[IxDA Discuss] What sets the 'best' interaction designers apart?
Dave Chiu
dave at d4v3.net
Fri Feb 2 21:58:11 PST 2007
On Feb 3, 2007, at 12:09 AM, Kevin Wong wrote:
> In any case, I'd like to hear more opinions about the characteristics
> of an Interaction Design. I feel like ethnographers and
> anthropologists are Interaction Designers as well. Just from a
> different perspective bringing in different deliverables that could
> still very well be creative.
I was taught that good interaction designers are able to "bounce"
between high level and low level tasks, and from that flexibility
derive their value.
The interaction design program I graduated from had a curriculum
which encompassed physical computing, graphical user interface
design, and service design. These were general categories, as any
single project might involve one or more disciplines. For example, a
service design project (high level) would inevitably involve some
kind of touch-point (low level) which would manifest itself in a
screen design or an object of some sort. The lines were definitely
blurred as designers developed working prototypes which in turn
informed the designs in an iterative process.

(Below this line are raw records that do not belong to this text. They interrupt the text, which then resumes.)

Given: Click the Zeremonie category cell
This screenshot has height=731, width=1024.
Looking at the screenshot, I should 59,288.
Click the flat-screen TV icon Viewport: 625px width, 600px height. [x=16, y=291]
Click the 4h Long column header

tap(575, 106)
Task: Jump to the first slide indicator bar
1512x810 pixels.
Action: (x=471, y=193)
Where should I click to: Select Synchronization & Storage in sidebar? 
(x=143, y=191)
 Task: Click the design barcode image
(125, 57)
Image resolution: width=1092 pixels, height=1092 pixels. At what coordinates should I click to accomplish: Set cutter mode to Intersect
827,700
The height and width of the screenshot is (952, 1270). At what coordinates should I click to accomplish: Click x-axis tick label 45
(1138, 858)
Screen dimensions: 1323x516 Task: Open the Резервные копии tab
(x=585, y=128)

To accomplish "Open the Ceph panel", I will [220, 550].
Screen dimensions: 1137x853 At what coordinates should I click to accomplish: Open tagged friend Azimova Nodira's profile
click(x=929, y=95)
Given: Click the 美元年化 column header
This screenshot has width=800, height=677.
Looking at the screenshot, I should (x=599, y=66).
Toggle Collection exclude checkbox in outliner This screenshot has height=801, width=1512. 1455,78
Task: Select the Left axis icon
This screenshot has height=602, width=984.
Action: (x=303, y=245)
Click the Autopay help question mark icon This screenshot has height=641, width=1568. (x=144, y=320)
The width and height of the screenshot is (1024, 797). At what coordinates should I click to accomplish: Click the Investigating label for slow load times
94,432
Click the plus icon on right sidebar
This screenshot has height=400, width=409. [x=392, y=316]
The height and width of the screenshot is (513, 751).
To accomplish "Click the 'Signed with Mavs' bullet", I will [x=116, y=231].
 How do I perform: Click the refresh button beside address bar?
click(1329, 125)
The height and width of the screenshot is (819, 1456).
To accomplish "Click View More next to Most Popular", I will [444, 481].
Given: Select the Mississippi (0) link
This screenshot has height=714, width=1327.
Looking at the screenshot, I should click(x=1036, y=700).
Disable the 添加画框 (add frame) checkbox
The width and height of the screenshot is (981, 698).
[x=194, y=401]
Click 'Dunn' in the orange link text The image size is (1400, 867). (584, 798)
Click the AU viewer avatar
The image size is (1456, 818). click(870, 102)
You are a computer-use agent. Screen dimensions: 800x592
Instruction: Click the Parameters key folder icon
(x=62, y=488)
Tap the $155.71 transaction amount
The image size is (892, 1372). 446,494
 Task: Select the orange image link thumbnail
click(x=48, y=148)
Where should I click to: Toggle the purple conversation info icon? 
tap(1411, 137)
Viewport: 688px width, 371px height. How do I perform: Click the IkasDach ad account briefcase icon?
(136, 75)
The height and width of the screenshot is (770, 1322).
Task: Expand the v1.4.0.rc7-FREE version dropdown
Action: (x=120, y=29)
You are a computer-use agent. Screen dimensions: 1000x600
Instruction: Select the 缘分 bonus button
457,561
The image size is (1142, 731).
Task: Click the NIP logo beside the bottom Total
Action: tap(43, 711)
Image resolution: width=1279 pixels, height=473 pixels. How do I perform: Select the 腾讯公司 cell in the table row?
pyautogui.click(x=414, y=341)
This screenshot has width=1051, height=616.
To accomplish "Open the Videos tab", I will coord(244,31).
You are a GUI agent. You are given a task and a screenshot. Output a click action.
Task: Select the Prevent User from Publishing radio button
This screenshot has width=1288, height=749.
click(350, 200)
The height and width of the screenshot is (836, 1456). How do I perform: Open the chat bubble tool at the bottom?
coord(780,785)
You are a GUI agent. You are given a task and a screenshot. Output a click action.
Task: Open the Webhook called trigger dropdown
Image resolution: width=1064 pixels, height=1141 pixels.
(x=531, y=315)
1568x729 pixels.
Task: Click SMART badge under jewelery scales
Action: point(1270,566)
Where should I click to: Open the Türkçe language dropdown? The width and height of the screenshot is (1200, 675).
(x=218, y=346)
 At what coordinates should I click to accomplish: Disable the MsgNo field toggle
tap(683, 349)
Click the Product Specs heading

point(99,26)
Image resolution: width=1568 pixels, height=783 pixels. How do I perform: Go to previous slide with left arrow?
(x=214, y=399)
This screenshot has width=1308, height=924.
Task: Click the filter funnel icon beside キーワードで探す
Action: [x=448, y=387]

The students at my school were from all kinds of backgrounds, ranging
from industrial design to graphic design to architecture to computer
science to english (that would be me). At the end of the program, we
all had our particular interests and skills, so I don't think there
is a particular template for Interaction Design. I realize that's not
particularly helpful, but I think most of us left school more
confused about the definition than when we entered, and we certainly
all had our differing opinions.
So while I don't have any particular insight into what makes an
Interaction Designer (and any that I might have are certainly not
authoritative), I would agree that the characteristics of one would
have to include ethnography. I personally believe that an Interaction
Designer is more designer than developer, but that he or she must be
able to interface with developers, which in turn requires an
understanding of development to most effectively communicate design
requirements/implementation, etc. (It's a bit of a vicious circle as
far as I've found.)
I think that may be where the comments about hand-coding HTML come
from, as understanding lies in the doing, which in turn may lead to
better design around that particular technology's constraints.